Why put a gateway in front of the models? +
One place to enforce cost and rate limits, cache prompts and responses, and fail over to another model or provider when one is slow or down — plus the freedom to swap models without touching app code.
When should I use an agent versus a fixed workflow? +
Default to a deterministic workflow — it is predictable, cheaper, and debuggable. Reach for an autonomous agent only when the task genuinely cannot be expressed as a fixed pipeline.
How do I control AI costs? +
Cost is an architecture concern: cache stable prompts, limit context size, cap agent steps, and route easy work to cheaper models. Track per-feature and per-tenant spend so it never surprises you.

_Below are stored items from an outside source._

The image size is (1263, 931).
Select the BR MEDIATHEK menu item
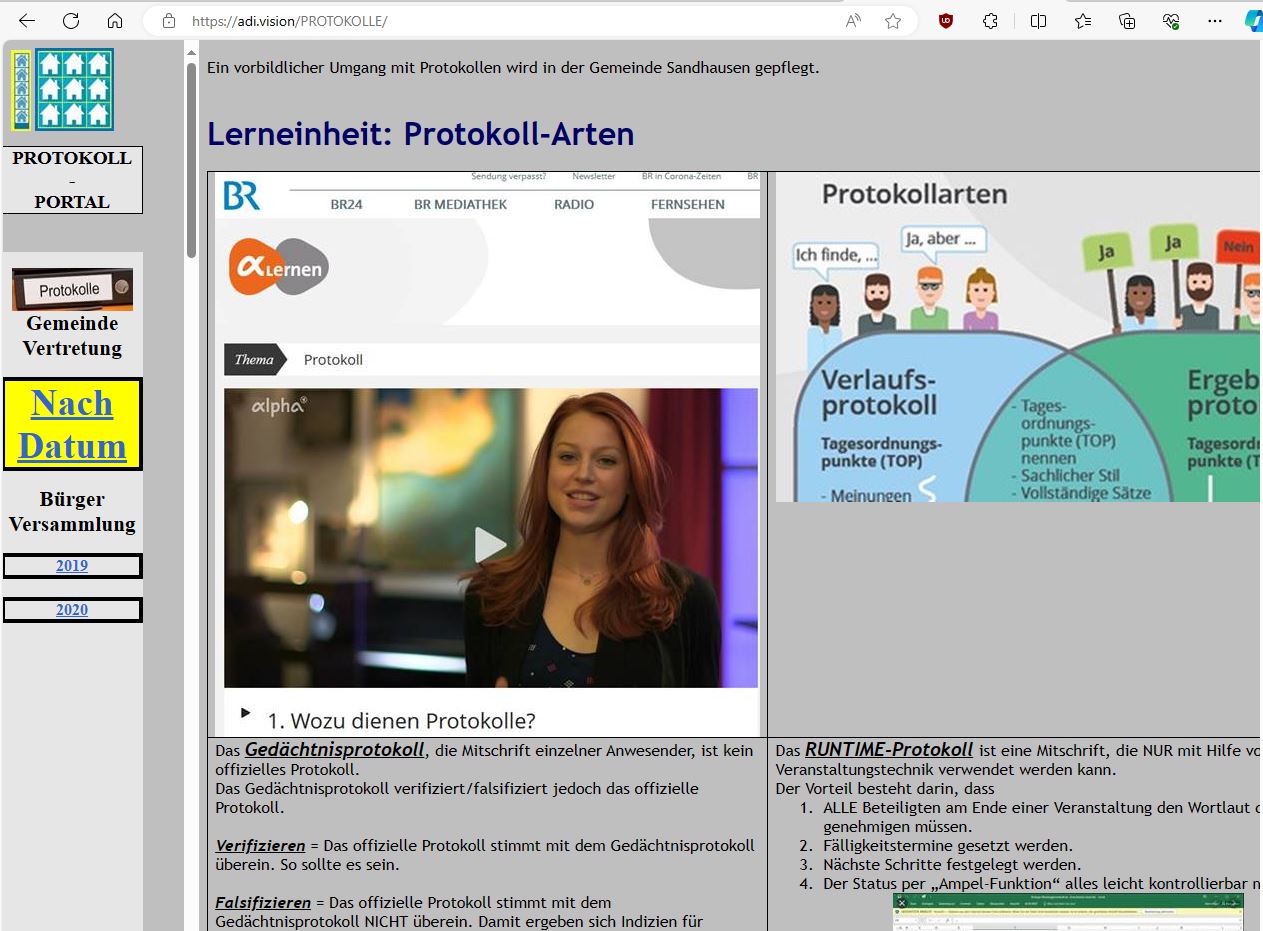click(x=460, y=204)
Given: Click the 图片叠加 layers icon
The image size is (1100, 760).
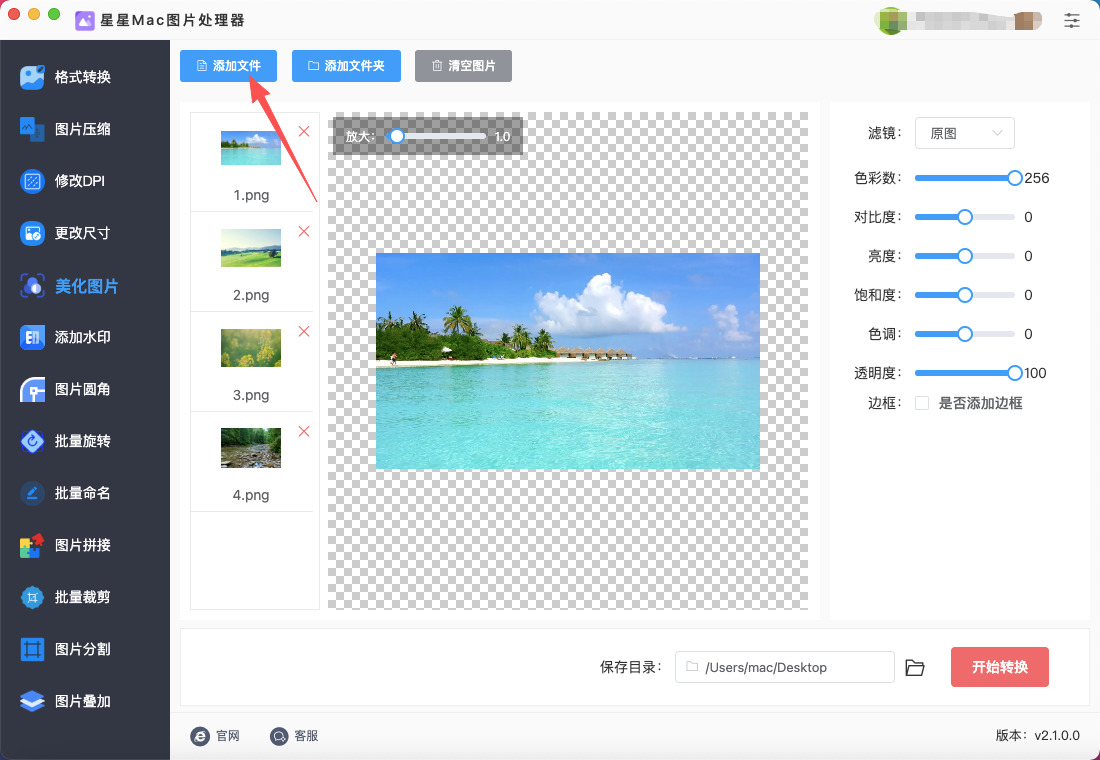Looking at the screenshot, I should coord(33,701).
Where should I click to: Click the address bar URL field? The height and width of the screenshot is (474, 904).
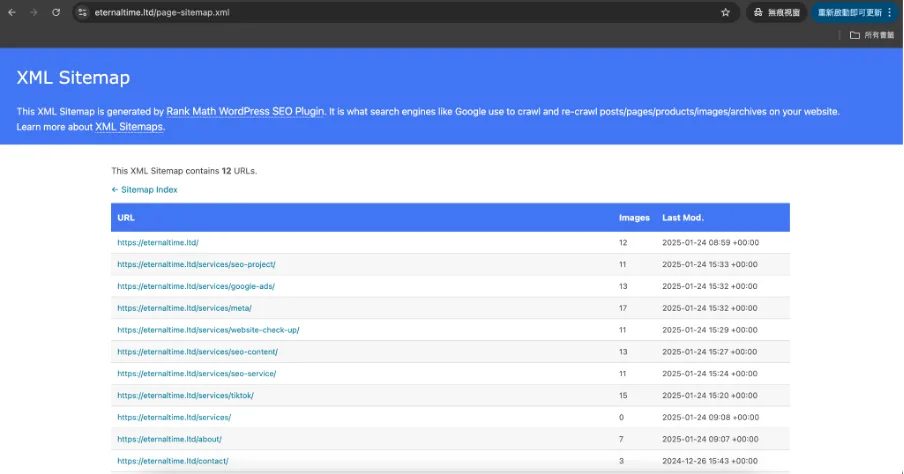[404, 12]
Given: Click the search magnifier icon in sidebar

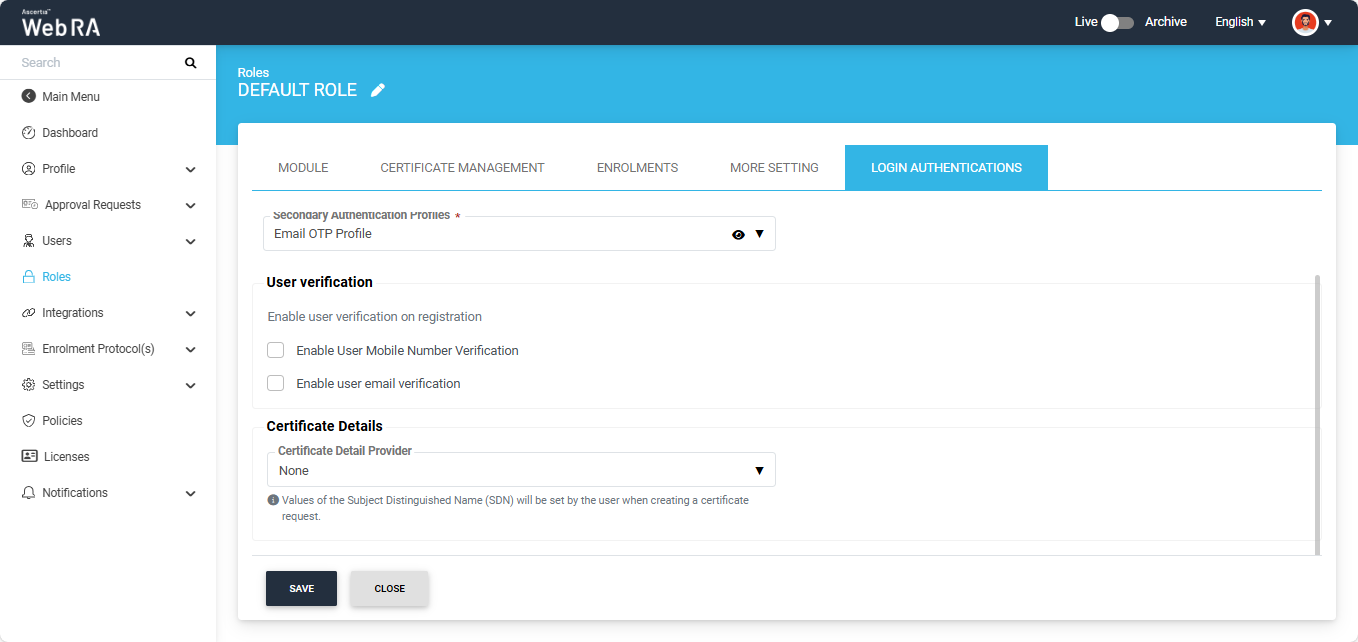Looking at the screenshot, I should (x=191, y=63).
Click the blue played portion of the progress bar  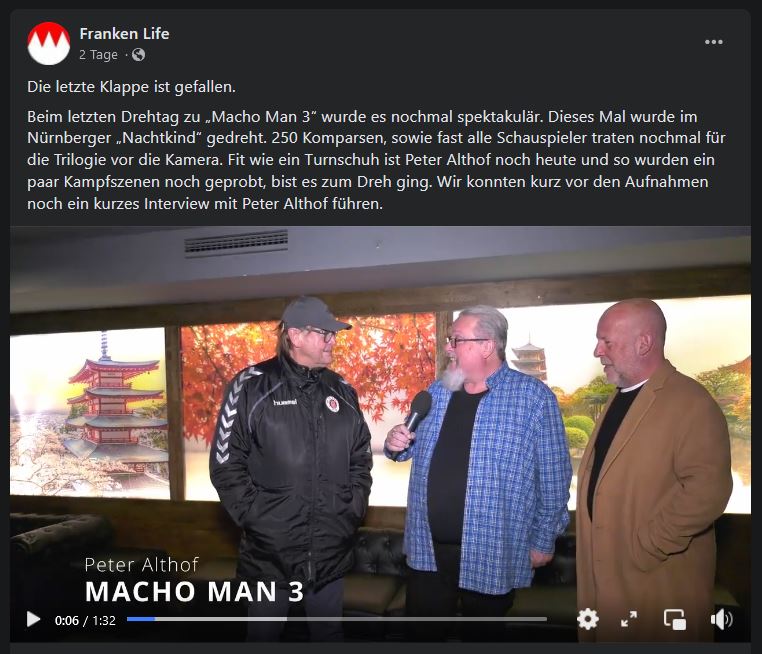[140, 619]
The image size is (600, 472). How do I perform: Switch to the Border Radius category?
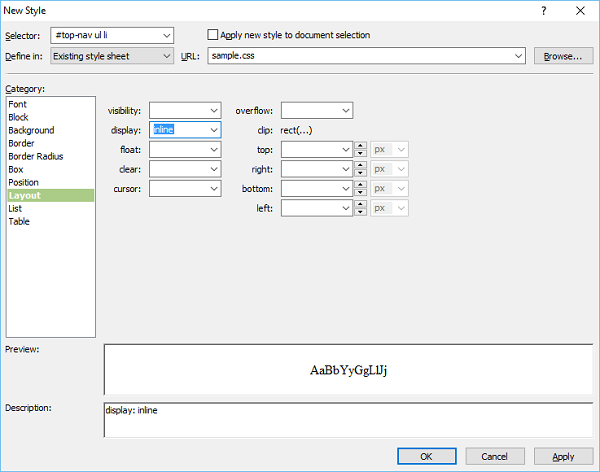37,156
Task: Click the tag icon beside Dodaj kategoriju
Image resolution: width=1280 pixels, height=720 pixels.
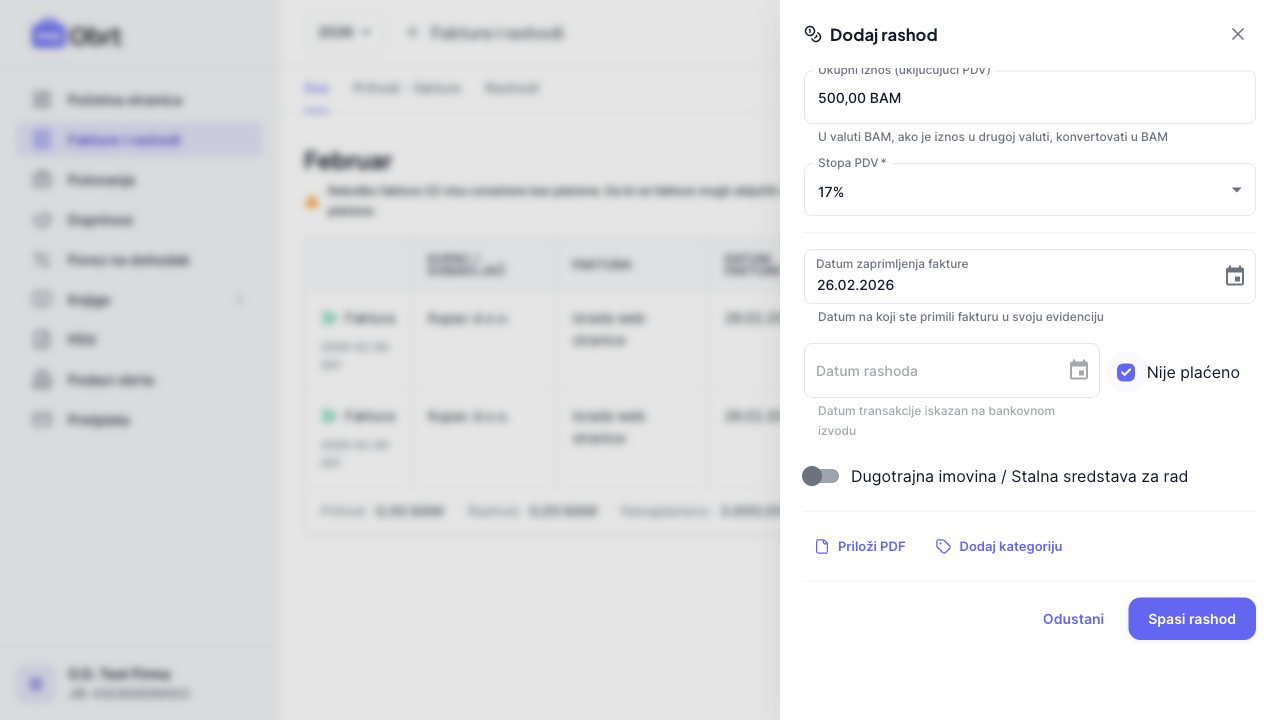Action: (943, 546)
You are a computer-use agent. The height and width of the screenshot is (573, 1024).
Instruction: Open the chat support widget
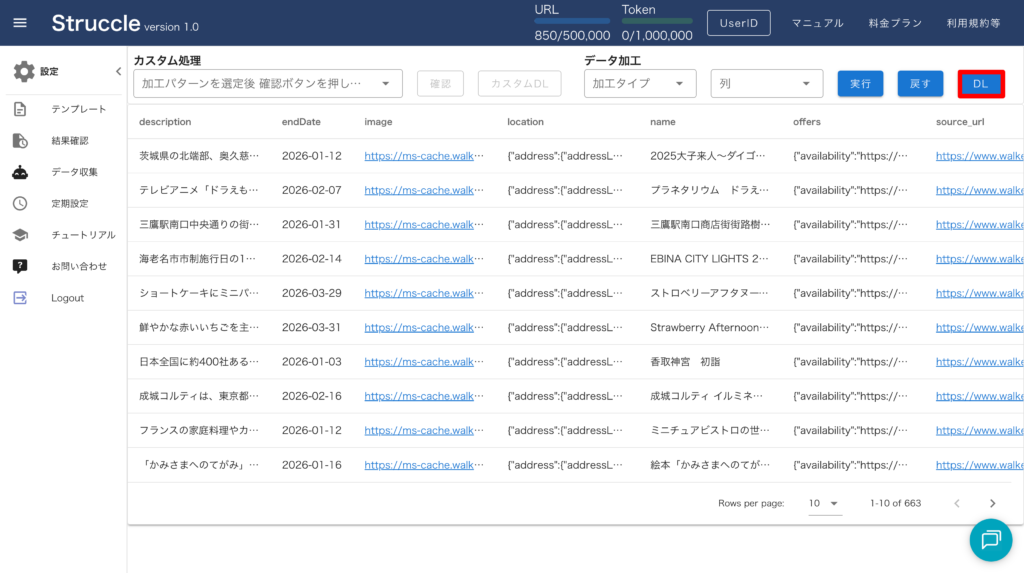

What is different about AI observability? +
Beyond normal logs you need per-call traces (prompt, output, tokens, latency, cost) correlated across a request, plus continuous evaluation that scores output quality over time.
Success
The architecture is the product
With AI, the model is a commodity you can swap; your durable advantage is the system around it reliable orchestration, smart caching, clean data, and the observability to improve continuously. Build the stack well and you can adopt every new model release as a config change instead of a rewrite.